**WORK REQUIRED**: Give a count of the lines below that have the string "column" in them, with no other words.

**EXTRACTED ENTRIES**:
--------------------------------------------------

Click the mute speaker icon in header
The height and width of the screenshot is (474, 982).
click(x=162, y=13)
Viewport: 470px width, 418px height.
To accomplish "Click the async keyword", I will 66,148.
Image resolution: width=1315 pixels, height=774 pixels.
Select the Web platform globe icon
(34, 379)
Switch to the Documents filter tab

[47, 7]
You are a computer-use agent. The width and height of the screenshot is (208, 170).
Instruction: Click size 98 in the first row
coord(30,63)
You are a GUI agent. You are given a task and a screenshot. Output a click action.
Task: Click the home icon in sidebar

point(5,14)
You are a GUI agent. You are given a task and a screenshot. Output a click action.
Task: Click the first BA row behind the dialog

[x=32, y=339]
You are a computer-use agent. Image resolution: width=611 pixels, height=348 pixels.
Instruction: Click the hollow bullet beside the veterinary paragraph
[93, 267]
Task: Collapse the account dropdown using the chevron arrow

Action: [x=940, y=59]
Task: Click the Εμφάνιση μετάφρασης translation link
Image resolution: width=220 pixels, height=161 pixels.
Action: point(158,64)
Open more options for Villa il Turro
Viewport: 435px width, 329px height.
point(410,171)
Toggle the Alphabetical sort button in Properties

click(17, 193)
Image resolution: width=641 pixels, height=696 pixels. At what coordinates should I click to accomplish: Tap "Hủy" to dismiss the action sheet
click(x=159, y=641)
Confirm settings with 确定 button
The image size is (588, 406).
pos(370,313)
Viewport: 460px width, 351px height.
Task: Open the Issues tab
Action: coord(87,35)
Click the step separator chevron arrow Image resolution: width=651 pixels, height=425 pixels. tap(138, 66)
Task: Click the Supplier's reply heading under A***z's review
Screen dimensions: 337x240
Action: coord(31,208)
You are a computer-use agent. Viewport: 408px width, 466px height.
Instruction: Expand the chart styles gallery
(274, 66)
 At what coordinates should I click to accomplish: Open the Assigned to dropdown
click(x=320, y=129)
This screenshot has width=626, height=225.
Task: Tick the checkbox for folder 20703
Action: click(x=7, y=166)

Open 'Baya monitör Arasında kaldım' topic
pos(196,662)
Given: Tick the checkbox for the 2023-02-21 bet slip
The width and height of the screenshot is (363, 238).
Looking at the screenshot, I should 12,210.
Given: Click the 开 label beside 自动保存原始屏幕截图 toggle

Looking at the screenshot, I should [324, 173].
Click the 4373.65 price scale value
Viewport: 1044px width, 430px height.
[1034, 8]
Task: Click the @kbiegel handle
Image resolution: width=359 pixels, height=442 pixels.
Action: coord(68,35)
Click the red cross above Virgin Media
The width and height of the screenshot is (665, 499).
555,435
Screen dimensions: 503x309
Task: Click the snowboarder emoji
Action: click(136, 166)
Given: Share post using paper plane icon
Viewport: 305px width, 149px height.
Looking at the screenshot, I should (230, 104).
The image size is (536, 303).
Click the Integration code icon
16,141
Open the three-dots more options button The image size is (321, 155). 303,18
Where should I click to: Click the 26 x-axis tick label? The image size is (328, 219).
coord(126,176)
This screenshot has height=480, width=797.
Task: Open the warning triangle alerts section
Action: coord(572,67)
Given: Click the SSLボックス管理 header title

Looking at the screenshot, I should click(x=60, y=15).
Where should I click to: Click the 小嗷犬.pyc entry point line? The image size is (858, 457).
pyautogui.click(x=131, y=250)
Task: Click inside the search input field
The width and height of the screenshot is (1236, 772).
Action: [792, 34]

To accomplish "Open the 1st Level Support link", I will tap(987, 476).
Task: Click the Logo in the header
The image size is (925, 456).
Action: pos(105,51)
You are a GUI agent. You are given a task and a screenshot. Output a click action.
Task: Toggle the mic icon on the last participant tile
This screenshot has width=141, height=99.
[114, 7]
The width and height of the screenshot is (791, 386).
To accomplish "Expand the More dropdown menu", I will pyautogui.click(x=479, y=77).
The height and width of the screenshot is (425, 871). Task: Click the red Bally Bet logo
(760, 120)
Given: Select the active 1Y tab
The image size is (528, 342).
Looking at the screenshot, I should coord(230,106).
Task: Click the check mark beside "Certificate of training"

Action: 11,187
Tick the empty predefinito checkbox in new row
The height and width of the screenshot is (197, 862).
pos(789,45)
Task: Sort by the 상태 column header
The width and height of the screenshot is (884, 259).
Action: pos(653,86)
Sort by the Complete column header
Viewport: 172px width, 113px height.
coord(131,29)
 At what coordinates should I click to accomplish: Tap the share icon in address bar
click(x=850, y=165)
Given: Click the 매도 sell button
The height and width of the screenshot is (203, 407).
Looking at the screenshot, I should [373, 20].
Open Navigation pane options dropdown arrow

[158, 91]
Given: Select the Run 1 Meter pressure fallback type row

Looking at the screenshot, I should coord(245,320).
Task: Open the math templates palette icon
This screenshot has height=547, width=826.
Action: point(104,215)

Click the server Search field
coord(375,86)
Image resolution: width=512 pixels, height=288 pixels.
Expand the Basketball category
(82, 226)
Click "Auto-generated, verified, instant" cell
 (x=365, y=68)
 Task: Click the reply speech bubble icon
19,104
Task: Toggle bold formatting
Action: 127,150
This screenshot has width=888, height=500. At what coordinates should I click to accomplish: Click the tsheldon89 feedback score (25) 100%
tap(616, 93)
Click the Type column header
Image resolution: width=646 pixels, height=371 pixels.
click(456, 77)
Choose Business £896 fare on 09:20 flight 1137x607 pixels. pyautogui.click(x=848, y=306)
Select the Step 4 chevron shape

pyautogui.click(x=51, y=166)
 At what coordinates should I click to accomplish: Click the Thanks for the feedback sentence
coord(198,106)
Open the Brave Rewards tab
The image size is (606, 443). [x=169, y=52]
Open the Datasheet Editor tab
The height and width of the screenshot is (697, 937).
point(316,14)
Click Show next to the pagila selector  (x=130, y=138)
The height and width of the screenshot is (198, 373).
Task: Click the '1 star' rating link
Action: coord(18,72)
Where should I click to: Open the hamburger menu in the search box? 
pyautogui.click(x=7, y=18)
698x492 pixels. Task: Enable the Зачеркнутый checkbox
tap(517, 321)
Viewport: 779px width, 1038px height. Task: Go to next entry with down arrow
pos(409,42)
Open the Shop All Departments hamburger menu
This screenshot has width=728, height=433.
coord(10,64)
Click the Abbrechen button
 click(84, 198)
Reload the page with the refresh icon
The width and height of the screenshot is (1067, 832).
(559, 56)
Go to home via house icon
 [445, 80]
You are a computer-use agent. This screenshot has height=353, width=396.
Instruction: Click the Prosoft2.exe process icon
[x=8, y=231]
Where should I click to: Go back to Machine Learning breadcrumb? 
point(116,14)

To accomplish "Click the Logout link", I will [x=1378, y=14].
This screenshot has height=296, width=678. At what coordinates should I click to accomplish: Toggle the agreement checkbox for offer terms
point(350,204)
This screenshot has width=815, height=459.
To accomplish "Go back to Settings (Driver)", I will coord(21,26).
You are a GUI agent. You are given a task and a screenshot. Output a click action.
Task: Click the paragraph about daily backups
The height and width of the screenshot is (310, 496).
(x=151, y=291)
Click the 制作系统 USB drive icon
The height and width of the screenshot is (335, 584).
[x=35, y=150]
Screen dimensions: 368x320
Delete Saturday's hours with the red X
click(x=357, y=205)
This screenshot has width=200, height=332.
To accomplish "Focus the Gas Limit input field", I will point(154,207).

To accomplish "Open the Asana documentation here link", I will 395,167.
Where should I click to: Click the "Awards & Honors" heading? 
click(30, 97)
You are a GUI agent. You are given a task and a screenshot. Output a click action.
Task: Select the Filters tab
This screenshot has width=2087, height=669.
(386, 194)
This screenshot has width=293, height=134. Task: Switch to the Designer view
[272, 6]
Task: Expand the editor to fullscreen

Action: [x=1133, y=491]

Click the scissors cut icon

--------------------------------------------------

**ANSWER SECTION**: 3